Entrevista con Jorge Rossi, emprendedor inmobiliario independiente

¿Qué es lo que tiene que tener en cuenta una persona que quiere construir por su propia cuenta?
Lo primero que tienen que tener en cuenta es que el funcionamiento de una obra requiere una atención constante que muchas veces resulta imposible para muchos profesionales que están abocados a sus propias ocupaciones. Por eso es importante que se dividan las tareas entre los miembros de la sociedad, si es que son varios. Uno buscar el terreno, comprarlo, escriturarlo; otro conseguir el arquitecto, preparar el proyecto, habilitarlo. Un tercero puede adquirir los materiales, pagar los salarios y el cuarto dedicarse vender los departamentos, entre otras cosas.

¿Cómo se hace cuando no todos los socios quieren dedicarse a trabajar en la obra?
La solución a este problema es contratar a alguien que haga el trabajo por uno. Los roles dependen de lo que se quiera hacer, de la plata que se quiera ganar y del tiempo que se quiera dedicar. Entonces se delega en un arquitecto y en un director de obra que maneja todo. Las reuniones terminan siendo para aprobar los presupuestos que se traen.

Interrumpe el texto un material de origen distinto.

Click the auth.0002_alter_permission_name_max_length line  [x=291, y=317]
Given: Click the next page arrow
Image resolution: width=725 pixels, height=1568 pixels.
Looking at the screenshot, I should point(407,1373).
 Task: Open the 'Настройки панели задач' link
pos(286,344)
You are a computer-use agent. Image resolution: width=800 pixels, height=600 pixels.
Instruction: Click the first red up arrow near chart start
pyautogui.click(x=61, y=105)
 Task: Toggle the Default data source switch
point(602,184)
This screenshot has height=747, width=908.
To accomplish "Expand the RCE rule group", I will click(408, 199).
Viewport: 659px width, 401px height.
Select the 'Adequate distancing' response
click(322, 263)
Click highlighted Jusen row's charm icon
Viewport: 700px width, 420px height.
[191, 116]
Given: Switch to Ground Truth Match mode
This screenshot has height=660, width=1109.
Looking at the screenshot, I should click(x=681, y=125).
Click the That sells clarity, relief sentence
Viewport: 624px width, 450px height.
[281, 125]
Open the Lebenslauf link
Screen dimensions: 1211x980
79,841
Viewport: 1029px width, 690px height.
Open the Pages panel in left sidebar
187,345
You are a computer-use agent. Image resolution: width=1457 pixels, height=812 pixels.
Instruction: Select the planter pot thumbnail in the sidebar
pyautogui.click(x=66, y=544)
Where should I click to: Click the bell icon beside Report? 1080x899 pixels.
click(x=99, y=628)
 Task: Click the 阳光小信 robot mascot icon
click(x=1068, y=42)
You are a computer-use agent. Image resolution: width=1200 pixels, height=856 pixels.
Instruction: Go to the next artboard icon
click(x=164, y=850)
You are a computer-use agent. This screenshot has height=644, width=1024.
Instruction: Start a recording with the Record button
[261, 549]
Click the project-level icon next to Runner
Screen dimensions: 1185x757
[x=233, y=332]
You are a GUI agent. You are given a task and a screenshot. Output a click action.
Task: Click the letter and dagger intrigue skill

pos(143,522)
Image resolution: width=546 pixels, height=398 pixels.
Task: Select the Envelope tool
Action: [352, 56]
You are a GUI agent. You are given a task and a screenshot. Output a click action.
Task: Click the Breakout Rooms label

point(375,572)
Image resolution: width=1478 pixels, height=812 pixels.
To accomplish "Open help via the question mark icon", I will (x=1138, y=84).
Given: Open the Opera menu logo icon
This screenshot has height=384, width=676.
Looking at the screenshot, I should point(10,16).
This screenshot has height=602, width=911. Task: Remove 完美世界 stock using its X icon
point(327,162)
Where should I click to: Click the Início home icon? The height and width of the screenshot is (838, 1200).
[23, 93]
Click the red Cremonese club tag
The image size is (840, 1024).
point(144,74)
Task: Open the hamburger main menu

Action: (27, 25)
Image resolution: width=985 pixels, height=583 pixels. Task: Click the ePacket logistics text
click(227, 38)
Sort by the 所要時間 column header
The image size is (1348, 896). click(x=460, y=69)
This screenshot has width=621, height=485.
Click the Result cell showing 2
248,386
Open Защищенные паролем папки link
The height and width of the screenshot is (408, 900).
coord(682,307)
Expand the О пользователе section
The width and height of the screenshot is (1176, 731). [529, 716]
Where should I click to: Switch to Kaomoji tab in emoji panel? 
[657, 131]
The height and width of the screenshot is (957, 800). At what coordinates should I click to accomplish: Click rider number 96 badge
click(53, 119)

¿Este es un sistema menos rentable?
Sí, los costos comienzan a incrementarse. Por eso, este sistema no es el más rentable. En mi caso no me sirvió. Yo voy directamente y adquiero los materiales, miro todo lo que necesito, busco las mejores oportunidades y así logro que la rentabilidad sea diferente.

¿Cómo hace un inversor para sumarse a esta clase de proyectos?
Hay diversas formas. Una es que arme su propio grupo con conocidos que tengan suficiente dinero suficiente y les interese sumarse a esta clase de proyectos. Otra opción es comprar un terreno y ofrecerlo a algún emprendedor a cambio de ser  parte del proyecto. Si uno es arquitecto puede ofrecer sus servicios en canje por una participación en el negocio, entre otras. Por último, están las inmobiliarias que se encargan de armar proyectos y están constantemente en busca de inversores que quieran participar de la construcción de los edificios.

¿Cuáles son las zonas más viables para esta clase de proyectos?
Las más requeridas son Almagro, Villar Urquiza, Colegiales y algunas partes de Palermo. De cualquier forma, existen otros barrios en los que hay disponibilidad de terrenos y a precios más bajos como Parque Chacabuco, Parque Patricios, San Cristóbal que pueden resultar interesantes.

¿Qué rendimiento se puede obtener con esta clase de inversiones?
Los que realizan un proyecto desde cero obtienen entre un 15 y un 20 por ciento en dólares en los doce meses que lleva la obra. De cualquier forma, esto varía según la zona y la calidad que tiene el edificio que se va a construir.